Site No. 2 is claimed by Mauga and Taito. Inasmuch as the Mauga claim to this particular site is based upon the same facts as set forth in his contention in site No. 1, and there is no material change or addition to his evidence as given in the testimony as to site No. 1, the Court must follow the same reasoning in site No. 2 as it followed in site No. 1, that Mauga has not established his right to the title to site No. 2. Taito is the only objector to this site. He maintains, and so testified that this site came into the Taito family from the Mageo family, as a gift, outright, seventy years ago, and that ever since that time, up to this very date, he, Taito has cultivated this land, together with the former members of the Taito family. This fact was not denied by Mauga, therefore the Court accepts Taito’s .testimony as CLEARLY ESTABLISHING TAITO’S RIGHT [148]*148TO THE TITLE TO SITE NUMBER TWO, AND SO ORDERS.

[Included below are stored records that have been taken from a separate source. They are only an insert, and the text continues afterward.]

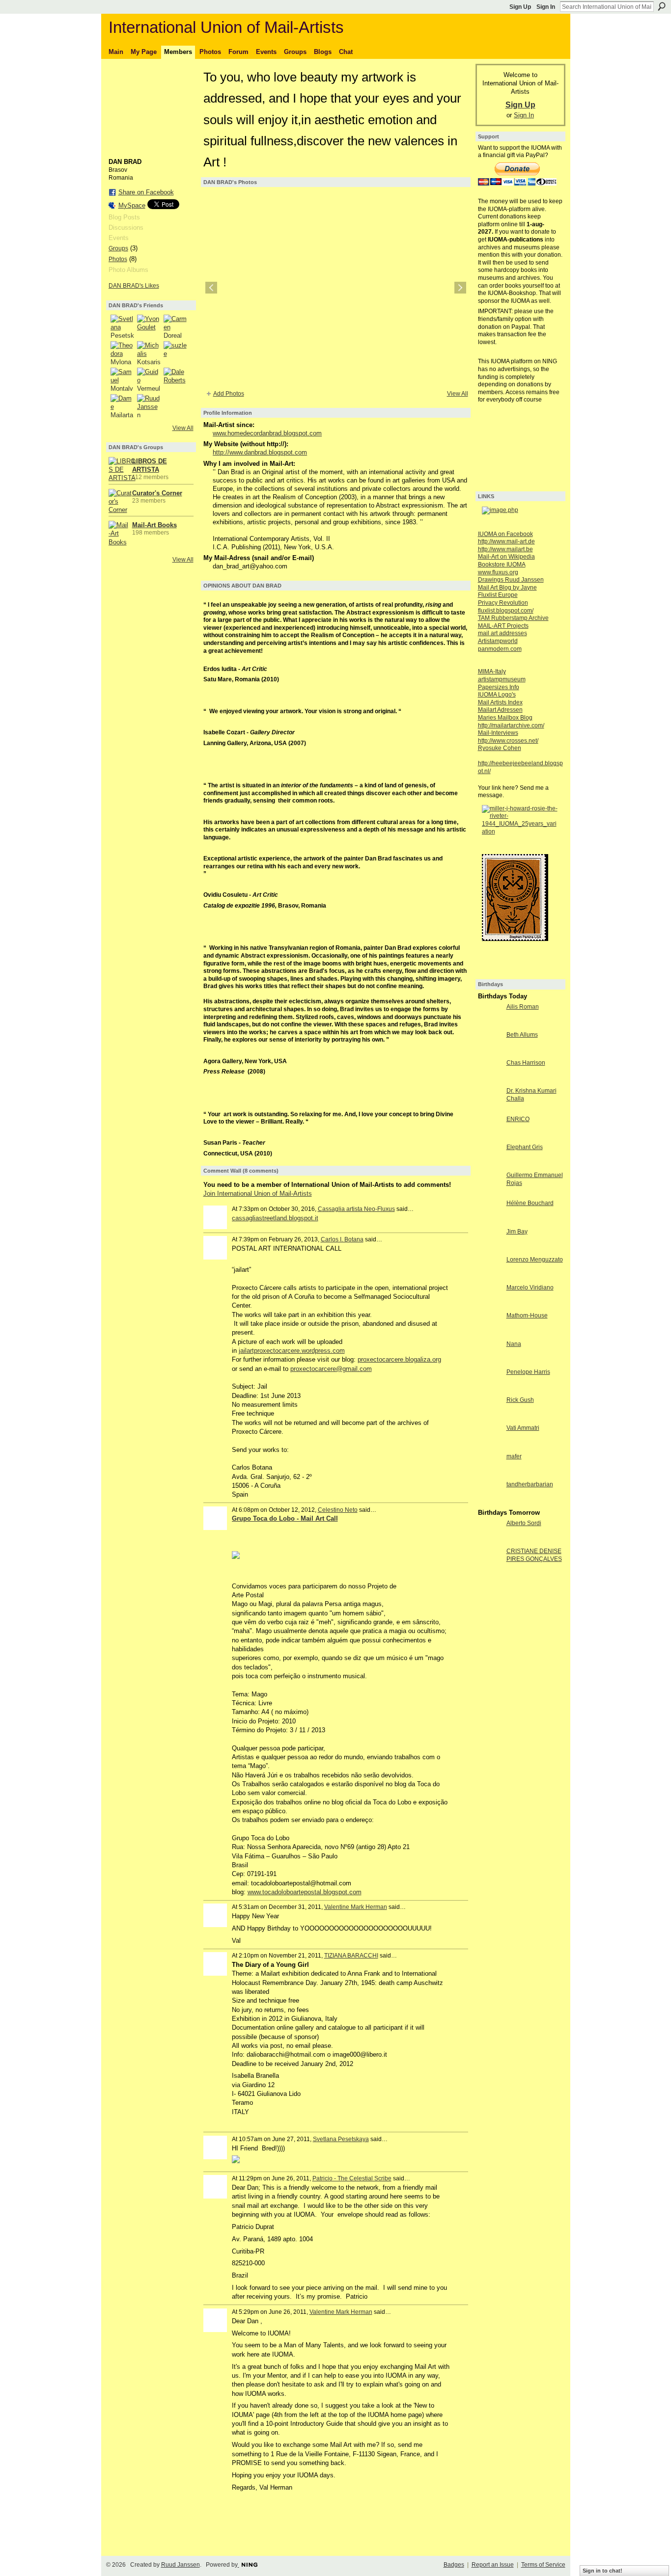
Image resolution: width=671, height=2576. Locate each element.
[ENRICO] (490, 1137)
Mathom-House (527, 1315)
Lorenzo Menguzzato (534, 1259)
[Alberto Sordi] (490, 1541)
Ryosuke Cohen (499, 748)
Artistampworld (498, 641)
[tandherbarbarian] (490, 1502)
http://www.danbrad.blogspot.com (260, 452)
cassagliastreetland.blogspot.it (275, 1218)
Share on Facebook (146, 192)
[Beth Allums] (490, 1052)
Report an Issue (493, 2564)
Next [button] (460, 288)
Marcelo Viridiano (530, 1287)
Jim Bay (517, 1231)
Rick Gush (520, 1399)
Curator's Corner (157, 493)
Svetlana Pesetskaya (341, 2139)
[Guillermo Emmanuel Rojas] (490, 1193)
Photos (118, 259)
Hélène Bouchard (530, 1203)
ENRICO (518, 1119)
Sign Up (520, 6)
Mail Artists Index (500, 702)
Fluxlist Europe (498, 594)
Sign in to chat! (602, 2571)
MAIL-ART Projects (503, 625)
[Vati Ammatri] (490, 1445)
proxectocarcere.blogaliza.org (399, 1359)
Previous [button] (211, 288)
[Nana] (490, 1362)
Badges (454, 2564)
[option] (336, 287)
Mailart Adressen (500, 709)
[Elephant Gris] (490, 1165)
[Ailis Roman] (490, 1024)
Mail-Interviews (498, 732)
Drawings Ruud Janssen (511, 579)
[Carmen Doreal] (175, 326)
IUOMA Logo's (497, 694)
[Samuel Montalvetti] (122, 379)
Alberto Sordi (523, 1523)
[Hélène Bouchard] (490, 1221)
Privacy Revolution (503, 602)
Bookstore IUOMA (502, 564)
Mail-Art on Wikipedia (506, 556)
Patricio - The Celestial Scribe (351, 2178)
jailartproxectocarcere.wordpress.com (292, 1350)
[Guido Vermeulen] (149, 379)
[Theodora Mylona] (122, 353)
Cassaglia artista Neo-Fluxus (356, 1209)
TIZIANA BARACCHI (351, 1955)
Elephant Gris (524, 1147)
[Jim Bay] (490, 1249)
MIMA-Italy (492, 671)
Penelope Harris (528, 1371)
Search (662, 6)
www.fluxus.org (498, 572)
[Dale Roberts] (175, 379)
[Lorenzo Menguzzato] (490, 1277)
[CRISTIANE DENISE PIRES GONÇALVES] (490, 1569)
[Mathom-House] (490, 1333)
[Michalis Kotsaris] (149, 353)
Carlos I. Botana (342, 1239)
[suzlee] (175, 353)
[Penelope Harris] (490, 1390)
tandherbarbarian (529, 1484)
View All (183, 428)
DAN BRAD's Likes (134, 285)
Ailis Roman (522, 1006)
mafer (514, 1456)
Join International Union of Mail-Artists (257, 1193)
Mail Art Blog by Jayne (507, 587)
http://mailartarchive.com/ (511, 725)
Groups (118, 248)
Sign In (545, 6)
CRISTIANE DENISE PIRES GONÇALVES (534, 1555)
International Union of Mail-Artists (226, 27)
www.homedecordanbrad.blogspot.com (267, 433)
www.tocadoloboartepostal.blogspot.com (305, 1892)
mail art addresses (502, 633)
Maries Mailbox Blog (505, 717)
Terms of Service (543, 2564)
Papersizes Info (498, 687)
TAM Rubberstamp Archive (513, 618)
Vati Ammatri (522, 1427)
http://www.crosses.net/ (508, 740)
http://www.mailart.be (505, 549)
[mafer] (490, 1474)
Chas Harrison (525, 1062)
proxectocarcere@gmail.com (331, 1368)
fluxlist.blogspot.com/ (505, 610)
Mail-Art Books (154, 525)
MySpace (131, 205)
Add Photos (228, 393)
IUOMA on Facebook (505, 534)
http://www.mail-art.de (506, 541)
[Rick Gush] (490, 1418)
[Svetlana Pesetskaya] (122, 326)
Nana (513, 1344)
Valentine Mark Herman (355, 1907)
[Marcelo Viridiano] (490, 1305)
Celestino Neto (338, 1509)
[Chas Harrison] (490, 1080)
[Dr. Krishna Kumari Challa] (490, 1108)
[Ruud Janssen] (149, 406)
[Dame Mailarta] (122, 406)
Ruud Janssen (180, 2564)
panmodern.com (500, 648)
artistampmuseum (502, 679)
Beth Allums (522, 1034)
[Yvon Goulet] (149, 326)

Site No. 3 is being claimed by Mauga, Fanene, Taofi and Asuega. In open Court Mauga withdrew his claim to this site and acknowledged Fanene to be the true and lawful owner of site No. 3. Taofi and Asuega also withdrew their respective claims to this particular land and in so doing recognized Fanene to be the true and lawful owner of the site. Therefore, taking this evidence as sustaining Fanene’s contention of ownership, and there being no objections to Fanene’s claim there remains nothing for the Court to decide except the claim of Fanene. ACCORDINGLY, THE COURT FINDS FANENE TO BE THE TRUE AND LAWFUL OWNER OF SITE NUMBER THREE.

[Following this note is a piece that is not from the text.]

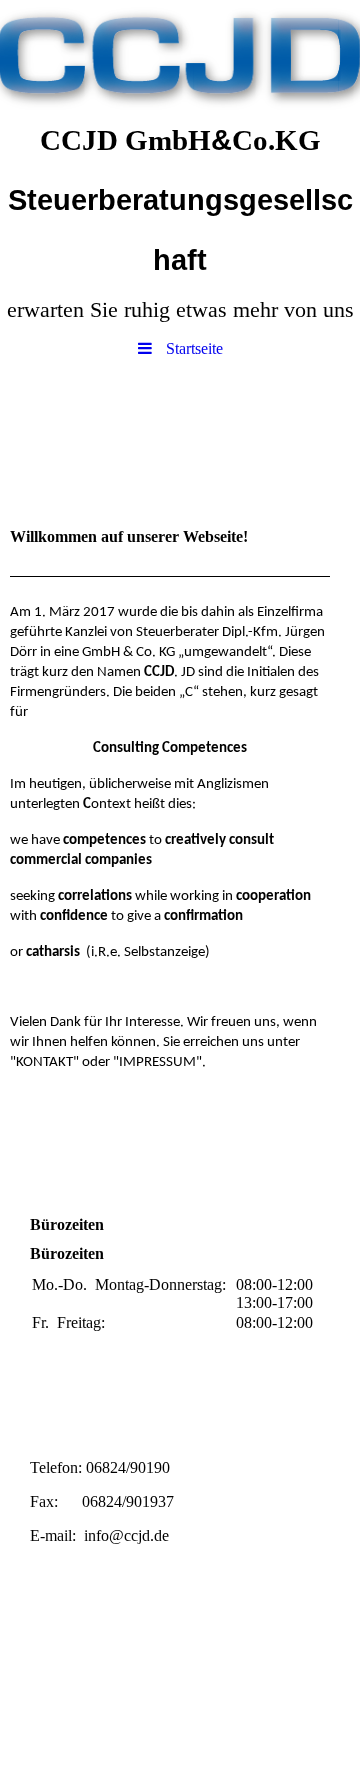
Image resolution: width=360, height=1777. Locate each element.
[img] (180, 55)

Site No. 4 is being claimed by Mauga, Asuega and Tuaolo. The Asuega family contends the site is located on the land known as Vaima, while Tuaolo maintains the site is located on the land known as Yaipito, and of course each family owns that particular tract of land so named. Mauga’s claim is based upon the same evidence as set forth in his claim to sites Nos. 1 and 2. Nothing additional was given by him in his evidence to warrant the Court in coming to a different conclusion than that reached by the Court in its decision announced as to sites Nos. 1 and 2. Mauga has no claim to site No. 4. Upon an actual view of this site, together with the facts in possession of the Court as to the name of the particular tract of land upon which the magazine is located, the Court is of the opinion that the tract of land is Vaipito. While this decision may or may not be decisive of the question of ownership of this site, we desire to proceed further and point out the facts which have sustained the Court in reaching its conclusion as later announced herein.

[149]*149Asuega Sugato was a former matai of that family. He married into another family, a party known as Faaone, daughter of Leaoa.